◆ **PROBLEM TO WORK ON**: From the line with "Where should I click to: Collapse" to the line with "Save the radio to library icon", retype every line exactly, including those two, and leave out the rest of the data below.

(DATA FOR PROCESSING begins)

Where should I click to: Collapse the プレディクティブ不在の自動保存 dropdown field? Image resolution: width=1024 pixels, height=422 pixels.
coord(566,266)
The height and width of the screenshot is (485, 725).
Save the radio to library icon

(DATA FOR PROCESSING ends)
(DATA FOR PROCESSING begins)

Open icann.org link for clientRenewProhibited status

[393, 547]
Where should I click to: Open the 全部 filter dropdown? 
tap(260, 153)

(DATA FOR PROCESSING ends)

◆ **ANSWER**:
Where should I click to: Collapse the プレディクティブ不在の自動保存 dropdown field? Image resolution: width=1024 pixels, height=422 pixels.
coord(566,266)
The height and width of the screenshot is (485, 725).
Save the radio to library icon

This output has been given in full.